→ Complete the following
(1) Decide whether each statement below agrees with the excerpt on California and Texas. Answer yes or no for each, and quote the words from the excerpt that settle it.
(a) Chief Executive magazine ranked California's business climate the worst in the nation.
(b) California's unemployment rate is about two points above the national average.
(c) Pennsylvania, Ohio and Nevada elected pro-business candidates.
(2) Carry on the essay about California and Texas after the 2010 midterm elections, picking up right after its last sentence.

Nov. 15 2010 - 10:36 am | 63,920 views | 0 recommendations | 59 comments
By JOEL KOTKIN

In the future, historians may likely mark the 2010 midterm elections as the end of the California era and the beginning of the Texas one. In one stunning stroke, amid a national conservative tide, California voters essentially ratified a political and regulatory regime that has left much of the state unemployed and many others looking for the exits.

California has drifted far away from the place that John Gunther described in 1946 as “the most spectacular and most diversified American state … so ripe, golden.” Instead of a role model, California has become a cautionary tale of mismanagement of what by all rights should be the country’s most prosperous big state. Its poverty rate is at least two points above the national average; its unemployment rate nearly three points above the national average. On Friday Gov. Arnold Schwarzenegger was forced yet again to call an emergency session in order to deal with the state’s enormous budget problems.

This state of crisis is likely to become the norm for the Golden State. In contrast to other hard-hit states like Pennsylvania, Ohio and Nevada, which all opted for pro-business, fiscally responsible candidates, California voters decisively handed virtually total power to a motley coalition of Democratic-machine politicians, public employee unions, green activists and rent-seeking special interests.

In the new year, the once and again Gov. Jerry Brown, who has some conservative fiscal instincts, will be hard-pressed to convince Democratic legislators who get much of their funding from public-sector unions to trim spending. Perhaps more troubling, Brown’s own extremism on climate change policy–backed by rent-seeking Silicon Valley investors with big bets on renewable fuels–virtually assures a further tightening of a regulatory regime that will slow an economic recovery in every industry from manufacturing and agriculture to home-building.

Texas’ trajectory, however, looks quite the opposite. California was recently ranked by Chief Executive magazine as having the worst business climate in the nation, while Texas’ was considered the best. Both Democrats and Republicans in the Lone State State generally embrace the gospel of economic growth and limited public sector expenditure. The defeated Democratic candidate for governor, the brainy former Houston Mayor Bill White, enjoyed robust business support and was widely considered more competent than the easily re-elected incumbent Rick Perry, who sometimes sounds more like a neo-Confederate crank than a serious leader.

→ Supplied material

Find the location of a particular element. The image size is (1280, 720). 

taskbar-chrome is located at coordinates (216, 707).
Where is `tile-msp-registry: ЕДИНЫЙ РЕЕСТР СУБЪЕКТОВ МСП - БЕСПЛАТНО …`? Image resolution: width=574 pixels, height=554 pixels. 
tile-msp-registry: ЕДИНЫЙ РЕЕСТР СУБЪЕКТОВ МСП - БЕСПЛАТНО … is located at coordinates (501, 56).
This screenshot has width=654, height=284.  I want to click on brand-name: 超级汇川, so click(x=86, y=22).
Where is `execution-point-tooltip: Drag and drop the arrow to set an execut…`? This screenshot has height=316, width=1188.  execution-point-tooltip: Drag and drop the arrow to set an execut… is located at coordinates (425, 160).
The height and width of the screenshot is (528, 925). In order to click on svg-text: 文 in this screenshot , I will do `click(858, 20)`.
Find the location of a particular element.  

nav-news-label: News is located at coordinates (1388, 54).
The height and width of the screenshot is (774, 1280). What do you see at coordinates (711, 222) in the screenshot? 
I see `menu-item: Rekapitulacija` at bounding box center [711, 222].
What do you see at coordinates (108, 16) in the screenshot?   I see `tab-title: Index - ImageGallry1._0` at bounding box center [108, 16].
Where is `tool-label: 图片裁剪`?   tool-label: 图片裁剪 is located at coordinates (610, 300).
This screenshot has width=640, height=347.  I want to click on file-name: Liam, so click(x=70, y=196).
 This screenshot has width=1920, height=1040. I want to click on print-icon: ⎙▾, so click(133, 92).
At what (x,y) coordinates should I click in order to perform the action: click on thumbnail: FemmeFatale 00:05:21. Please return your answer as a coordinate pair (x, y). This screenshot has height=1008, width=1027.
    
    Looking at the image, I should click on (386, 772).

→ Answers below
(1)
(a) Yes: "California was recently ranked by Chief Executive magazine as having the worst business climate in the nation"
(b) No: "its unemployment rate nearly three points above the national average"
(c) Yes: "which all opted for pro-business, fiscally responsible candidates"

(2)
To be sure, Texas has its problems: a growing budget deficit, the need to expand infrastructure to service its rapid population growth and the presence of a large contingent of undereducated and uninsured poor people. But even conceding these problems, the growing chasm between the two megastates is evident in the economic and demographic numbers. Over the past decade nearly 1.5 million more people left California than stayed; only New York State lost more. In contrast, Texas gained over 800,000 new migrants. In California, foreign immigration–the one bright spot in its demography–has slowed, while that to Texas has increased markedly over the decade.

A vast difference in economic performance is driving the demographic shifts. Since 1998, California’s economy has not produced a single new net job, notes economist John Husing. Public employment has swelled, but private jobs have declined. Critically, as Texas grew its middle-income jobs by 16%, one of the highest rates in the nation, California, at 2.1% growth, ranked near the bottom. In the year ending September, Texas accounted for roughly half of all the new jobs created in the country.
Even more revealing is California’s diminishing preeminence in high-tech and science-based (or STEM–Science, Technology, Engineering and Mathematics) jobs. Over the past decade California’s supposed bulwark grew a mere 2%–less than half the national rate. In contrast, Texas’ tech-related employment surged 14%. Since 2002 the Lone Star state added 80,000 STEM jobs; California, a mere 17,000.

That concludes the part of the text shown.